EXERCISE OBJECTIVE:
Lines below containing the word "agent" should be copied out.
== Segment start ==
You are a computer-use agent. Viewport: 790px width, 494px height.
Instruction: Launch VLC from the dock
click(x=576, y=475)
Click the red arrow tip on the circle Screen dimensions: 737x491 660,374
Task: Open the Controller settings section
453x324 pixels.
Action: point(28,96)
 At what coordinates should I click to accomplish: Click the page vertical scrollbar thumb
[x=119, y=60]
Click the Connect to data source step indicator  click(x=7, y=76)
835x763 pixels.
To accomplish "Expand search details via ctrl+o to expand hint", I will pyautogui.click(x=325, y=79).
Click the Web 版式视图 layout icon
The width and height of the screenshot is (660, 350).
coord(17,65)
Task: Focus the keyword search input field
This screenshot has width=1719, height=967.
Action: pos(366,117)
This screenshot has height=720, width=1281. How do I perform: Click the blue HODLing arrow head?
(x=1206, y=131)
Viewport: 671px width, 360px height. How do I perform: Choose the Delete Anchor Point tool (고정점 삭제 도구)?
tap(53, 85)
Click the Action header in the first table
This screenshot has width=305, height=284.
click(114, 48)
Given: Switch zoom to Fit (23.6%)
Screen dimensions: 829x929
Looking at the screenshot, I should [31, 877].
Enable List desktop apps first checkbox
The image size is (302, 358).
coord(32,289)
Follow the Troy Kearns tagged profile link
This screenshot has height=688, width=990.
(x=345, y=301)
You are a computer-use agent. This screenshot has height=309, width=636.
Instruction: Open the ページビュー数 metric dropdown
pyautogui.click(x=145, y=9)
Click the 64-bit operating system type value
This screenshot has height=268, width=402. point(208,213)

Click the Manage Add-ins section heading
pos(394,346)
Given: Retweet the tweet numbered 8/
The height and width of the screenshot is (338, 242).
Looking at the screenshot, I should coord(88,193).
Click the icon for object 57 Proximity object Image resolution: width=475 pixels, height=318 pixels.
== Segment end ==
EXERCISE OUTPUT:
You are a computer-use agent. Viewport: 790px width, 494px height.
You are a computer-use agent. This screenshot has height=309, width=636.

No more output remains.